Result: Fair Value of $20.82 (UNDERVALUED)

Have a read of the narrative in full and understand what's behind the forecasts.

However, this hinges on senior housing demand staying tight and on newer operators delivering, while reimbursement or dividend pressure could quickly challenge that optimistic script.

Find out about the key risks to this Sabra Health Care REIT narrative.

Build Your Own Sabra Health Care REIT Narrative

If this version of the Sabra story does not quite fit how you see the numbers, you can quickly build and stress test your own view: Do it your way.

A great starting point for your Sabra Health Care REIT research is our analysis highlighting 3 key rewards and 2 important warning signs that could impact your investment decision.

Looking for more investment ideas?

If Sabra has caught your attention, do not stop here. Widening your opportunity set with focused stock ideas can help you refine how you position your portfolio.

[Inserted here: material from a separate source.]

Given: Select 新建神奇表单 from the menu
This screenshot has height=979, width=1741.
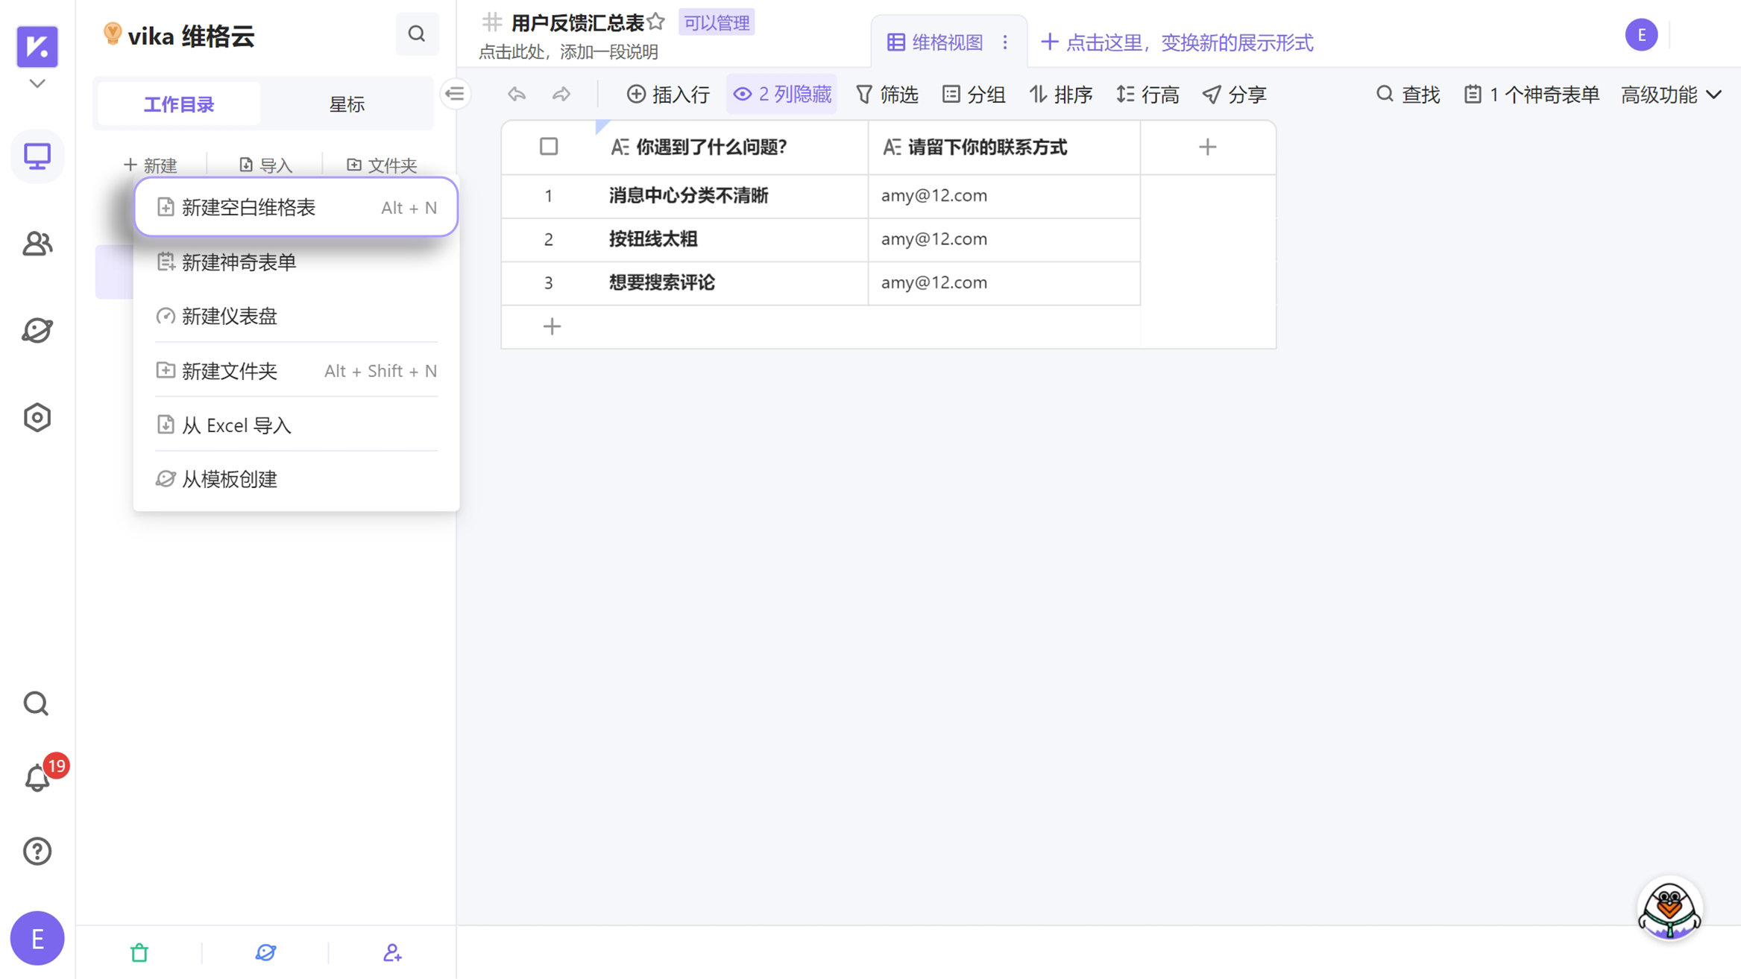Looking at the screenshot, I should coord(239,262).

This article by Simply Wall St is general in nature. We provide commentary based on historical data and analyst forecasts only using an unbiased methodology and our articles are not intended to be financial advice. It does not constitute a recommendation to buy or sell any stock, and does not take account of your objectives, or your financial situation. We aim to bring you long-term focused analysis driven by fundamental data. Note that our analysis may not factor in the latest price-sensitive company announcements or qualitative material. Simply Wall St has no position in any stocks mentioned.